Sometimes I just get an idea in my head, and I have to follow it through. Fortunately, 3D printing makes that easy. (Well, easier.)
In this case, it’s that Farkle board that I have come up with yet another design for. The one at the right was my first attempt, which came out pretty well. The black field you see, though, is cloth I added later. That means having to cut it exactly right to fit and gluing it in without dripping glue on the PLA board itself.
Being around or using something always helps me understand it better, or see a better way to design or use it. (That’s why I like to bring home my sculptures – living with them helps give me a new perspective and, I hope, appreciation for them.)
My buddy from the service and his wife were in town recently, so we had a rousing couple of games of the dice game Farkle, whereupon a new design popped into my mind ….

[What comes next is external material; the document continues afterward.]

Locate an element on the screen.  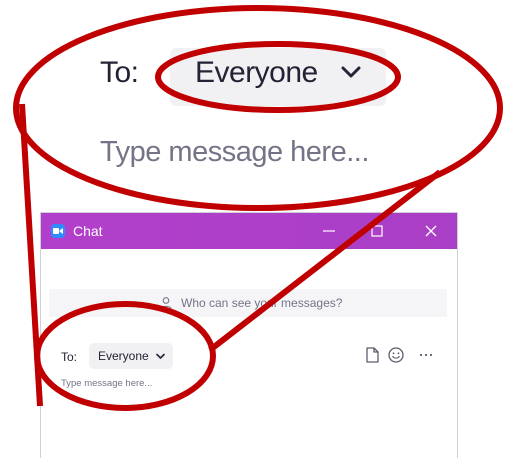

I’ve written about Farkle boards before, how I made a round one – much easier with 3D printing than with other fabrication processes! – then decided to print one in rubber. The rubber one has been a big hit among Farkle players. It’s extremely quiet and provides good action.
The downside: You can’t see the dice unless you look down into the board. The board sides slope in slightly to try to keep the dice inside, so you really have to lean over or be above it to see what you got from your throw.
That led me to my newest design.
I sat down with Geomagic, one of the CAD programs I use, and designed a Farkle board with slits on its sides. The dice are 5/8″ wide on each side, so I made the slits 1/2″ wide. I also domed the tops so that the printer should have an easier time of bridging the gap across them.
Next, it’s time to test the design. Before I run any more rubber filament, though, I plan to use some ugly color of regular PLA out of the filament closet. I’ll probably just print an inch or two up so I can see if the slots are the right width.
Then it’ll be time to print it in rubber.
And then I just need to work on my Farkle game!